**Task objective**
Please copy out the entries below word for word, keeping every line unchanged.

[Entries drawn from a collection]
______________________________

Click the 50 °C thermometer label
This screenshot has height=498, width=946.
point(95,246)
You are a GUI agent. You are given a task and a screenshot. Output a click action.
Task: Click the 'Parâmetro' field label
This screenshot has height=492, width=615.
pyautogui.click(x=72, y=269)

______________________________

**Correct response**
Click the 50 °C thermometer label
This screenshot has height=498, width=946.
point(95,246)
You are a GUI agent. You are given a task and a screenshot. Output a click action.
Task: Click the 'Parâmetro' field label
This screenshot has height=492, width=615.
pyautogui.click(x=72, y=269)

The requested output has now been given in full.